Mutable objects which define __hash__ (was Re: Why are tuples immutable?)

Bengt Richter bokr at oz.net
Sat Dec 25 20:36:47 EST 2004


On Wed, 22 Dec 2004 22:57:01 +1000, Nick Coghlan <ncoghlan at iinet.net.au> wrote:

>OK, I think I need to recap a bit before starting my reply (for my own benefit, 
>even if nobody else's). (The rest of this post will also include a fair bit of 
>repeating things that have already been said elsewhere in the thread)
>
>====
>The actual rule dictionaries use when deciding whether or not to allow a key is 
>simply 'can I hash it?'. Lists don't provide a hash, and tuples only provide a 
>hash if every item they contain provides a hash.
I take it you are referring to regular python dictionaries, since the functionality
of a dictionary does not require hashing at all (as I think I demonstrated in the part
of my dict subclass which put unhashable keys and their values in another kind of
lookup mechanism (namely parallel lists of unhashable keys and their associated values).
More one this follows...
>
>For the dictionary to behave sanely, two keys which compare equal must also hash 
>equal. Otherwise, (key1 == key2) == (d[key1] is d[key2]) may not hold.
Hashing has nothing to do with it. Hashing is just one kind of optimization for implementing
what has to be done. Sane dictionaries depend on being able to take a lookup key object and
finding a unique dict key object that matches with some equality test. After finding the dict's
matching unique effective key object, we can get the object being looked up
(the "value" in d[key] = value), because the dict is representing the dict_key_object:value association
-- somehow.

"Somehow" _may_ be with a reference pair in a bucket found by a hashing mechanism, but it need not be.
Look again (or the first time ?;-) at what happens in my example dict for Antoon when you
use a mutable. The pairing there is maintained by key objects and associated value objects
being at the same index in parallel lists. The list.index method is used to find a unique
key (the first one found is thus by definition the effective unique key (even though other key
values can become equal through mutation, only one will be found equal to a lookup key's value,
so the _effective_ keys are unique. Hashing has nothing to do with it. Being able to find a
unique matching key object in the state of the dict is what provides the functionality. The dict's
effective key object must be comparable via __eq__ or __cmp__ or be coercible via __coerce__ to
something that can be compared one way or another, or the default equality test of
id(lookupkey)==id(dicteffectivekey) for newstyle user objects is applied (I guess ;-) by inheriting
object.__cmp__.

Anyway, what I implemented works for mutables as keys and solves the problem in the dict definition
instead of requiring that key objects be wrapped to conform to hashability requirements of the base
dict. But I did make a choice as to how to maintain a unique _effective_ set of keys for the dict state.
(i.e., prioritizing via list.__index__ when key representations were mutated. Note that any subset of keys
that was hashable was allowed to work as usual. Only the mutables were stored in the mutable key list.

>
>So the one absolute rule on hashes is that (x == y) must imply that (hash(x) == 
>hash(y)). In other words, the hash operation must not involve any object 
>properties that are not also involved in comparison for equality.
>
If you have decided to implement using hashes, yes, but that's not required. And as
Alex pointed out, returning an arbitrary integer constant all the time meets the above
requirement, since hash(x) == hash(y) will be true no matter what, so it will be true
for x == y) (albeit not really "implied" by the latter).

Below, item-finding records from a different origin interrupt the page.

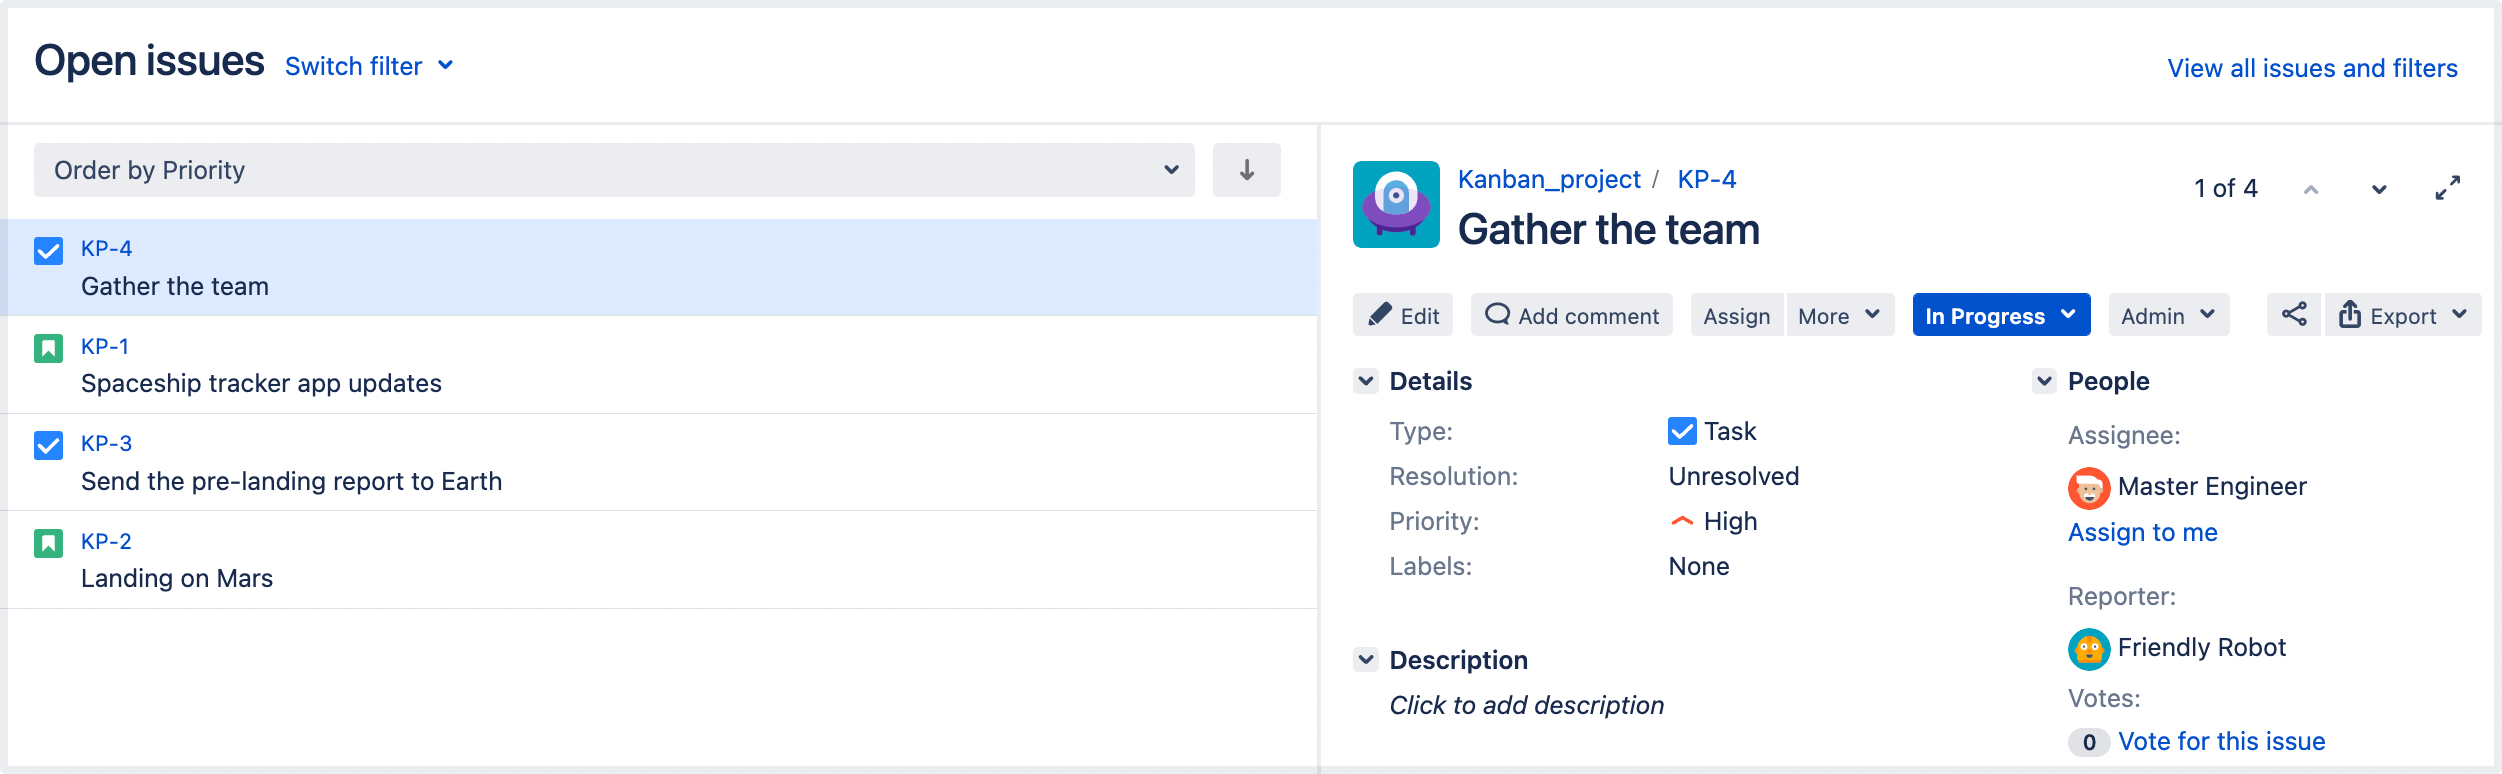Viewport: 2502px width, 774px height.
Task: Click to add description field
Action: tap(1526, 705)
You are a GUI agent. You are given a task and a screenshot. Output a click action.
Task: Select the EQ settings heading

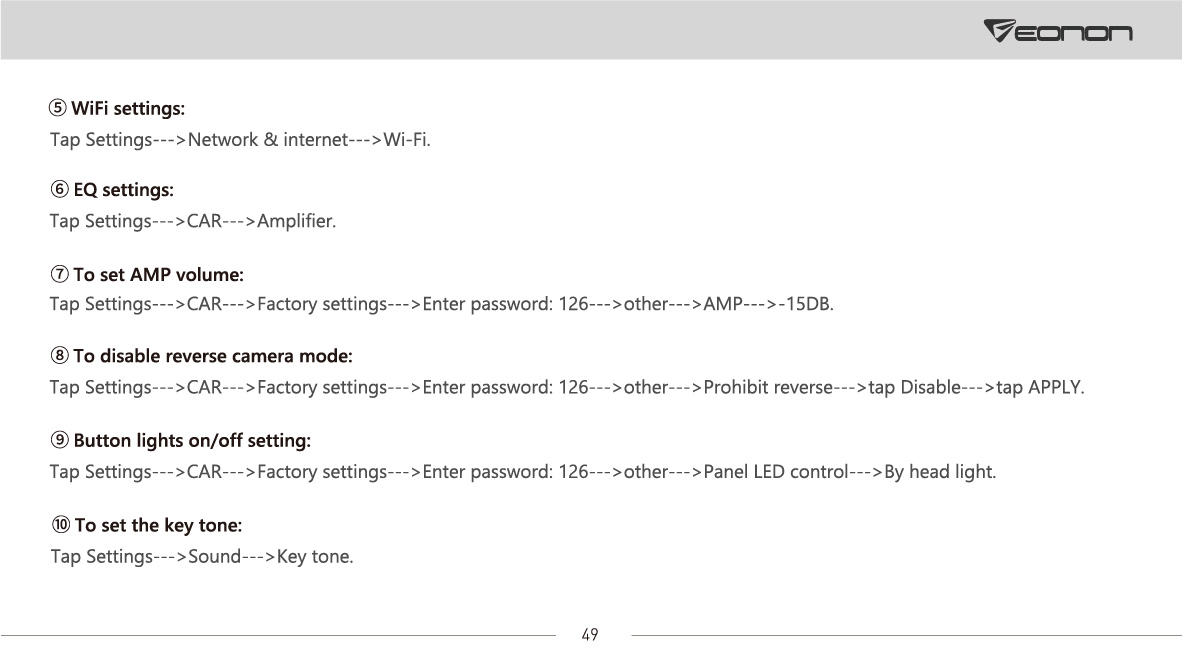click(124, 190)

>The rule recommended for hashes is that a mutable object only define a hash if 
>both the comparison operation and the hash are based on immutable portions of 
>the object (such as it's ID). (The language reference currently recommends 
>something stricter - it suggests that you don't define hash at all if you define 
>a custom comparison method on a mutable object. That's overly strict, though)
>
>Now, and here's the key point: Python's builtin objects are written in 
>accordance with this recommendation, which means the mutable objects like dict 
>and list don't define __hash__ at all.
>
>Antoon Pardon wrote:
>> that it would be handy to use such an object as a key and he has some
>> assurance that those objects are stable while in use as a key, I see
>> nothing wrong with using such mutable objects as keys.
>
>Scarily enough, you're starting to persuade me that the idea isn't *completely* 
>insane. Maybe merely mostly insane ;)
>
>The interesting thing is that allowing mutable objects has keys doesn't require 
>*any* changes to dict. It only requires changes to the mutable objects (e.g. 
>having list adopt tuple's hash method).
>
>Anyway, what are the consequences of a type which has a 'variable hash'?
>
>The only real bad consequence is that the internal state of a dictionary can 
>break if someone alters the hash of one of its keys. The restriction to 
>'constant hashes' is aimed squarely at eliminating this class of programming 
>errors. It doesn't actually provide any performance gain.
Why not? It means you only have to compute the hash for any given object once,
and you can cache the hash value. That could be a biggie if you had megabyte trees
of nested tuples as keys and reused them frequently for lookup.
>
>A performance loss would only occur if the dictionary tried to be helpful in 
>detecting when a key mutates - and I see no reason why it should.
Depends on how you are really defining your dict's operation.
>
>>>If you are saying you are happy with "undefined behavior" as the outcome of mutating keys, ok,
>>>but if your implementation lets mutated-key errors pass silently, good luck debugging ;-)
>> 
>> But that problem is not limited to dictionaries. If you make a heapqueue
>> and mutate an element in it, such errors will pass silently too and 
>> will be just as hard to debug. Or suppose you create a class that
>> keeps a sorted list of a number of objects and the programmer accidently
>> mutates an object in it. That will probably pass silently too and
>> give you night mares debugging.
>
>The longer I consider it, the more this seems like a valid analogy. There is 
>nothing preventing dictionaries from having a rehash() method.
>
>Consider:
># Mutate some value in mylist
>mylist.sort()
>
># Mutate some key in mydict
>mydict.rehash()
>
>Rehash would work exactly as Antoon suggested - scan all the hash buckets, and 
>any key which hashes incorrectly gets moved to the right place. Forgetting to 
>rehash() would have consequences no worse than forgetting to sort().
I think, for one thing, it would be more efficient to notice that some keys were guaranteed not
to need rehashing... um, maybe by paritioning the key set into immutables and mutables ;-)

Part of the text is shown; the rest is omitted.